**TASK DETAILS**
Exclude the pictures. Transcribe, exactly as written, the lines from the one with "Where should I" through the end of the entries below.

**Pixel coordinate grounding data**
+--

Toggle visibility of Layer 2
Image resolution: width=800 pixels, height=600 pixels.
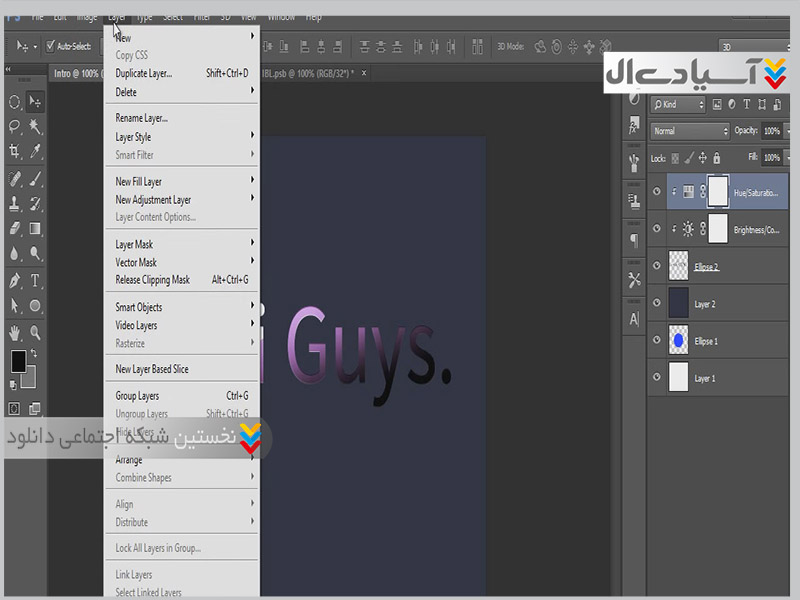tap(657, 304)
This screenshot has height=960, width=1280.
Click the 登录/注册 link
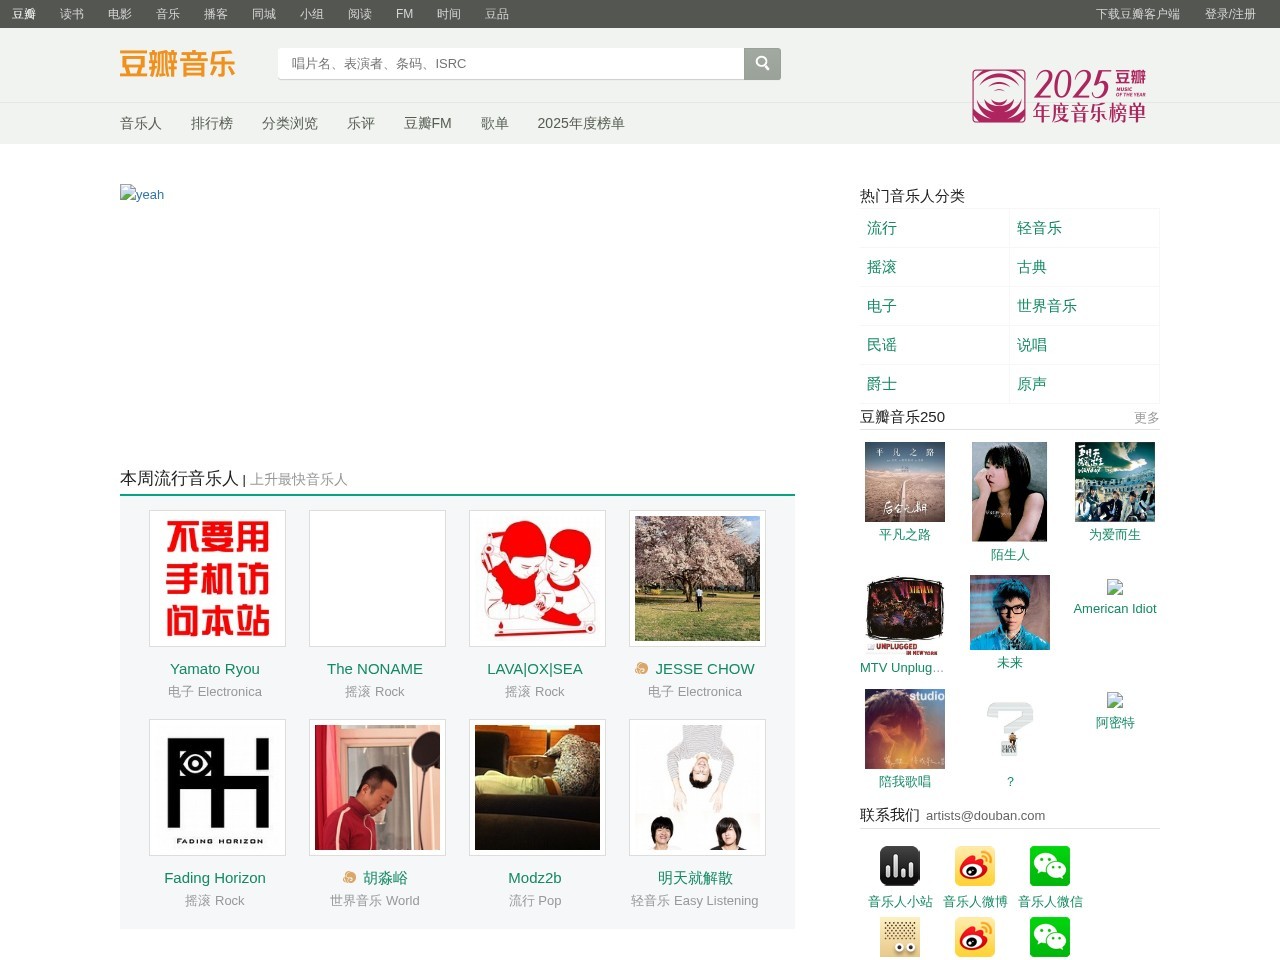[1230, 14]

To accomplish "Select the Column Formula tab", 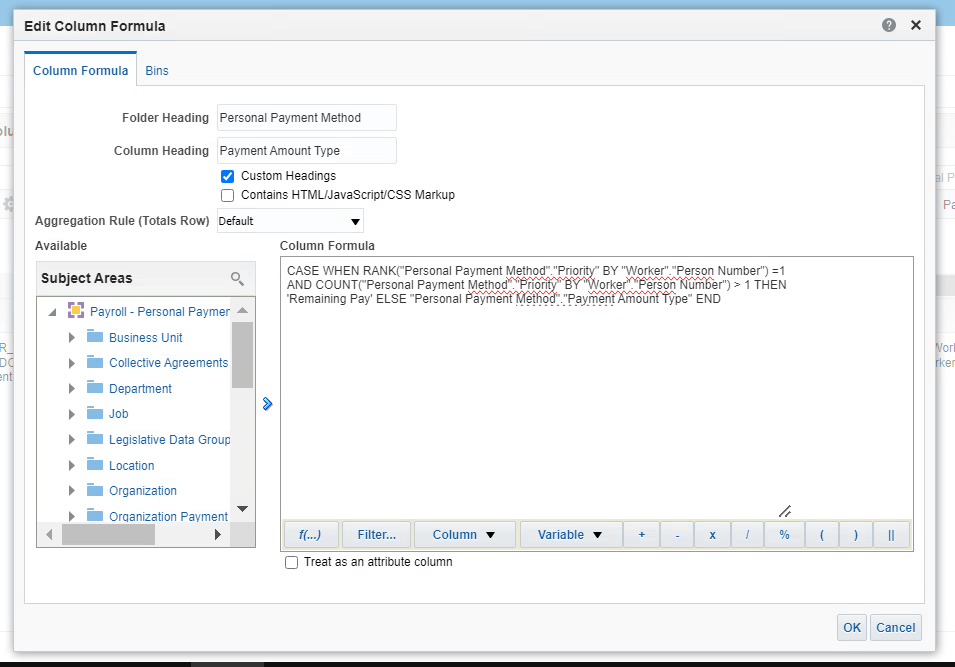I will pyautogui.click(x=80, y=71).
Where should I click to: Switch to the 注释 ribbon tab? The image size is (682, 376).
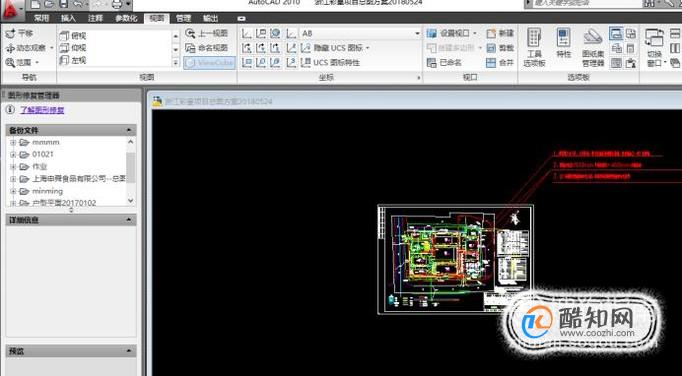(x=95, y=18)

+--

**ANSWER TO THIS EXERCISE**
Where should I click to: Switch to the 注释 ribbon tab? The image size is (682, 376).
(x=95, y=18)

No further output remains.